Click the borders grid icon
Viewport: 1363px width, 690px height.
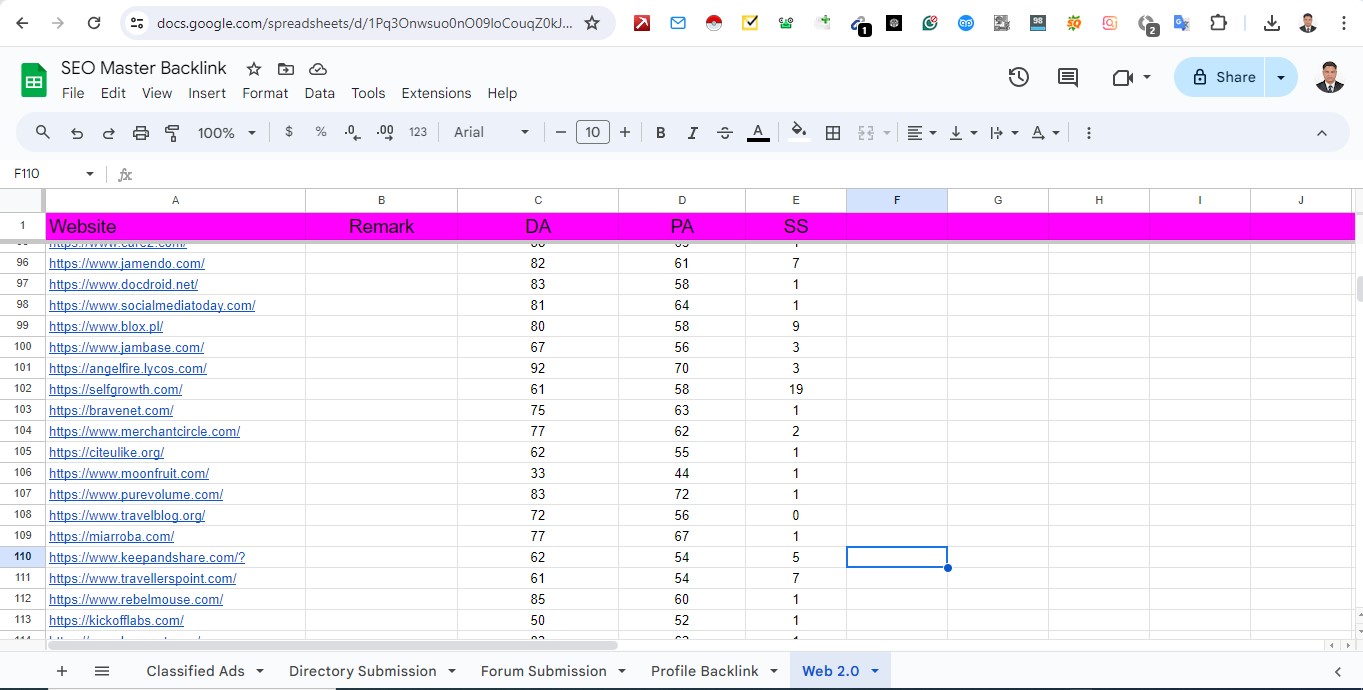point(832,133)
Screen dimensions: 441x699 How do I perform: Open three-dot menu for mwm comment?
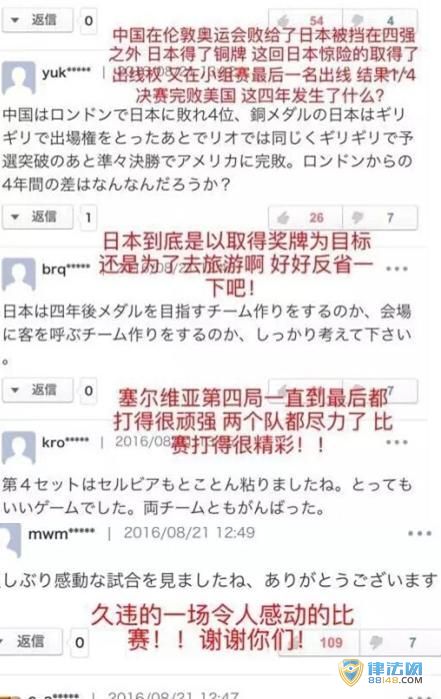click(419, 533)
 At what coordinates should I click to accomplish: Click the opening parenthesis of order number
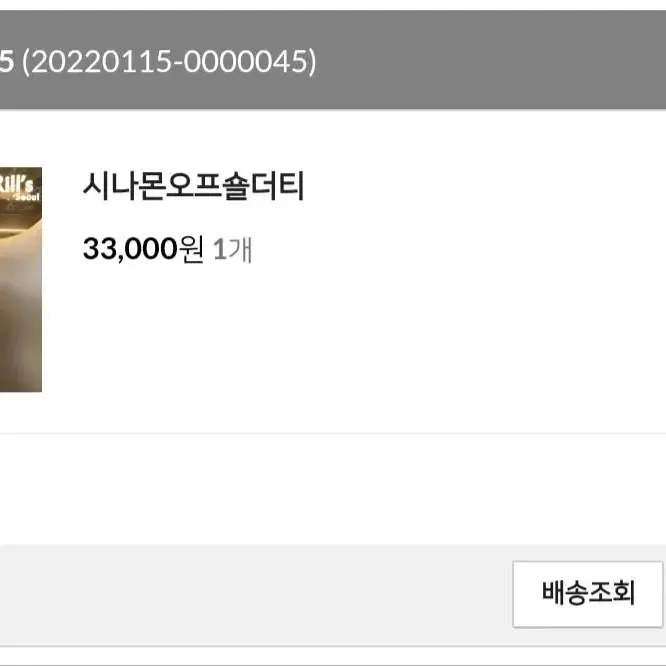click(x=25, y=62)
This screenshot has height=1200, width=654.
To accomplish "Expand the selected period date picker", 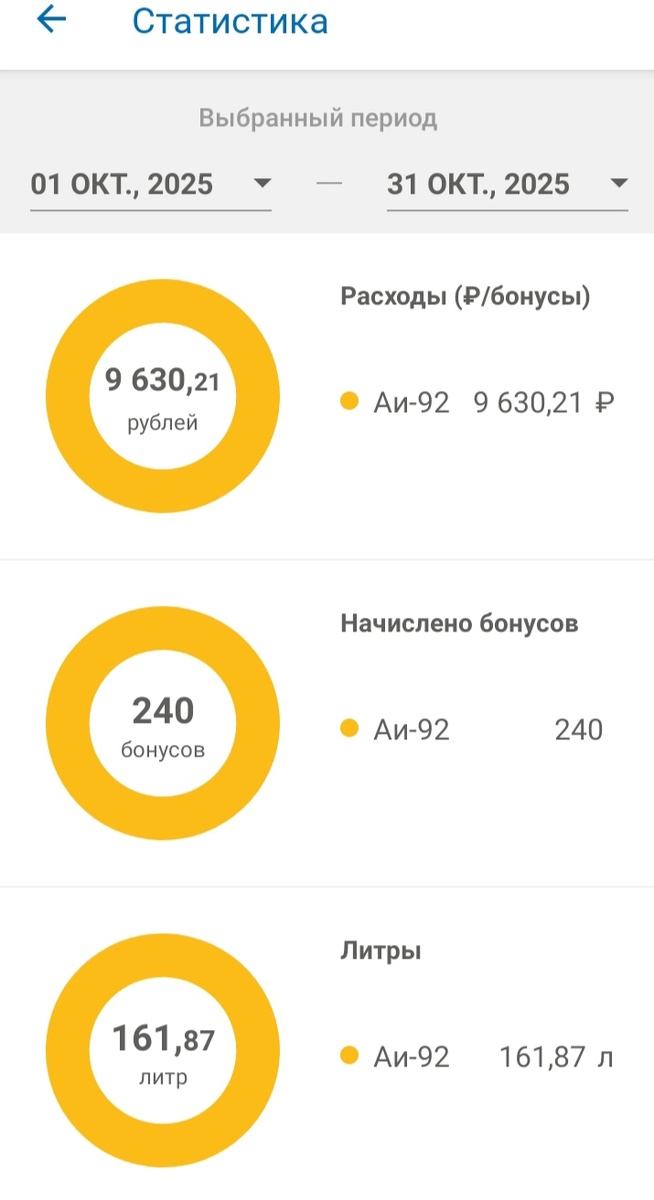I will click(150, 183).
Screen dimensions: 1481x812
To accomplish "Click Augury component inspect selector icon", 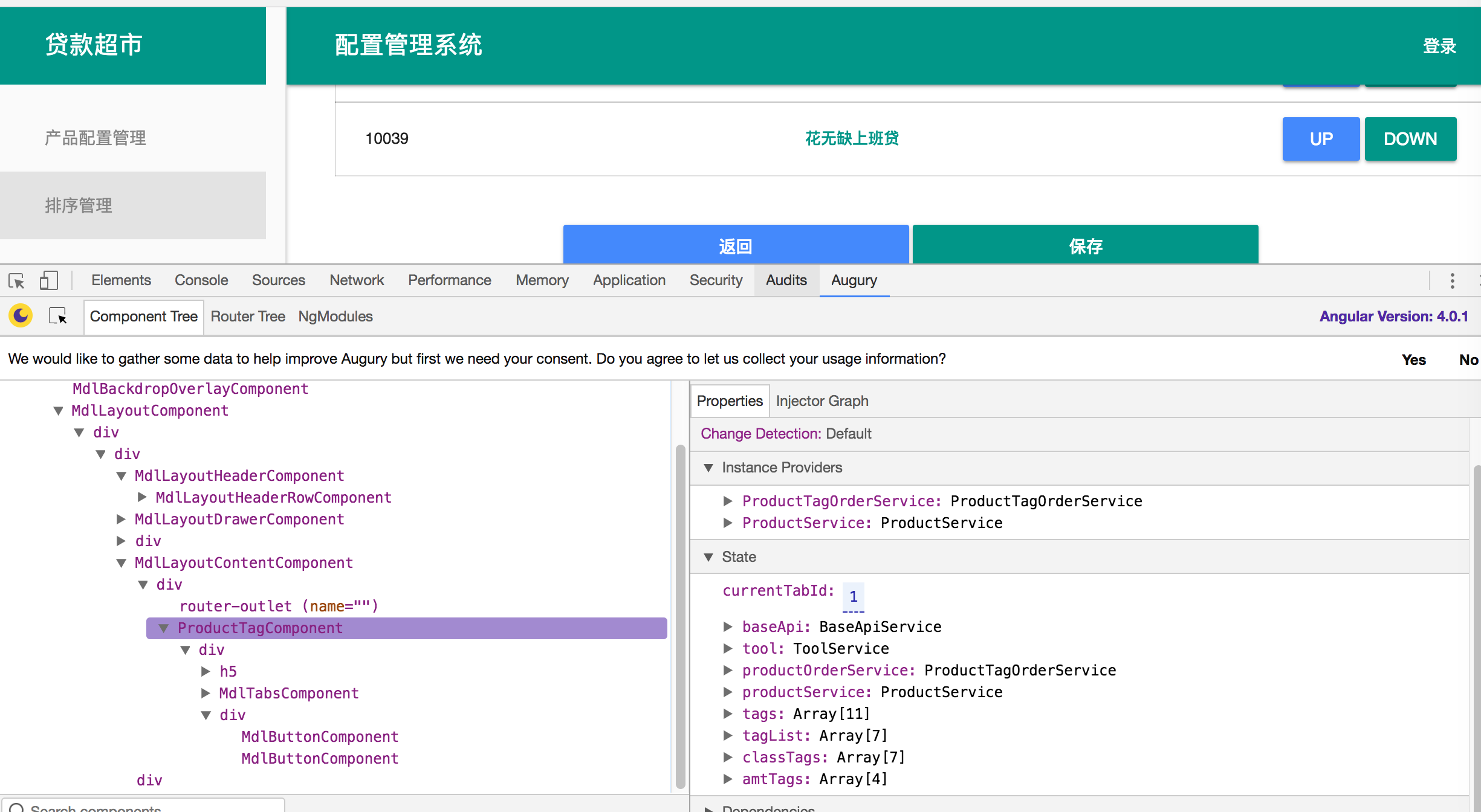I will pos(58,316).
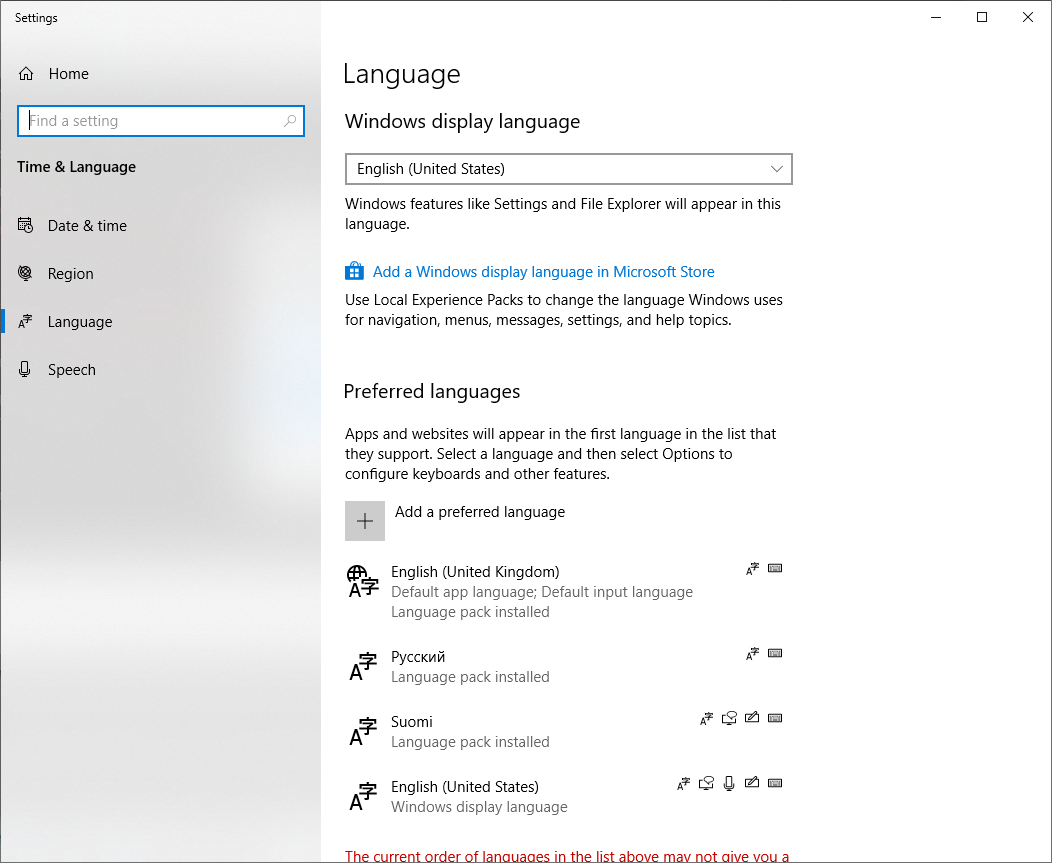Click the Keyboard icon next to Русский
This screenshot has width=1052, height=863.
775,653
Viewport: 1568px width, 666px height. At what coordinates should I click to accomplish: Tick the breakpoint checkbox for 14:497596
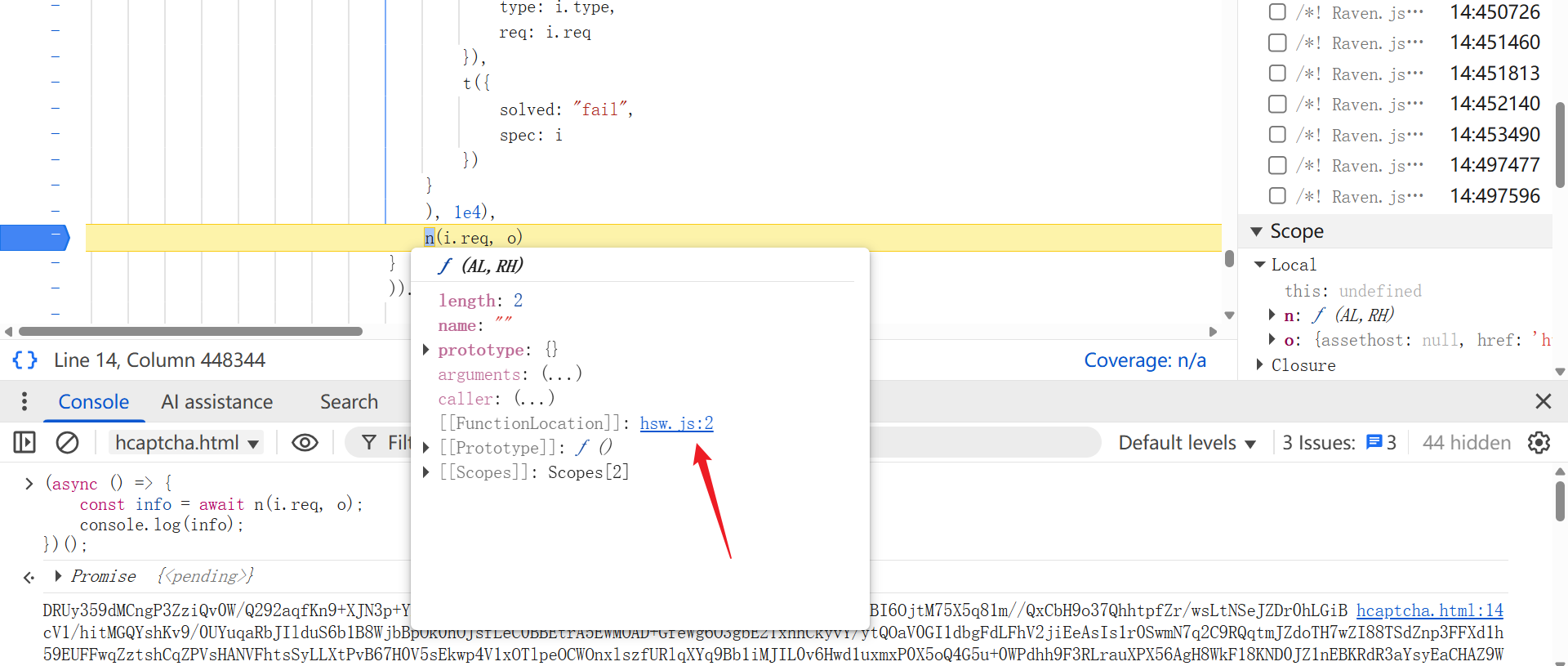(x=1277, y=196)
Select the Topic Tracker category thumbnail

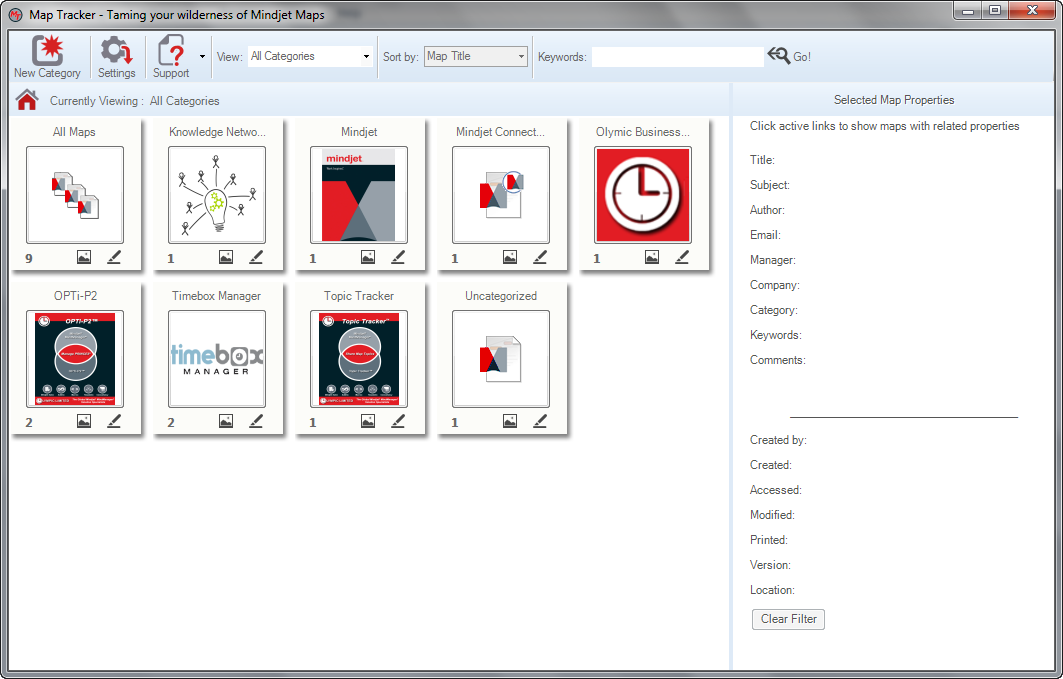(x=359, y=359)
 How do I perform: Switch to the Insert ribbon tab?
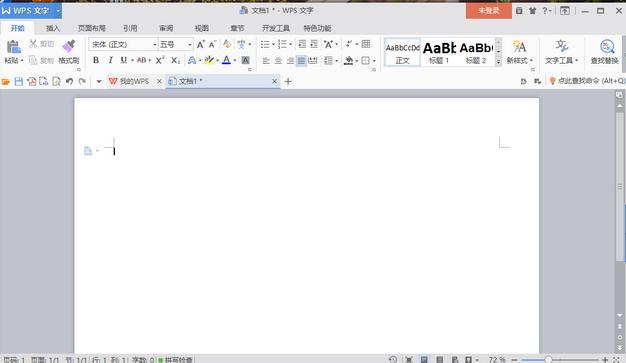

--------

**What is needed**
Reproduce the data from the line containing "Viewport: 1568px width, 666px" through the end of the data, inclusive, with the requests included, and shift every coordinate in the answers by adding 58 to each number. Leave the pictures out of your output.

**Final answer**
Viewport: 1568px width, 666px height. At what coordinates should I click to accomplish: Tick the breakpoint checkbox for 14:497596
(x=1335, y=254)
Select the Topic Tracker category thumbnail

(x=417, y=417)
 How do I perform: Switch to the Insert ribbon tab?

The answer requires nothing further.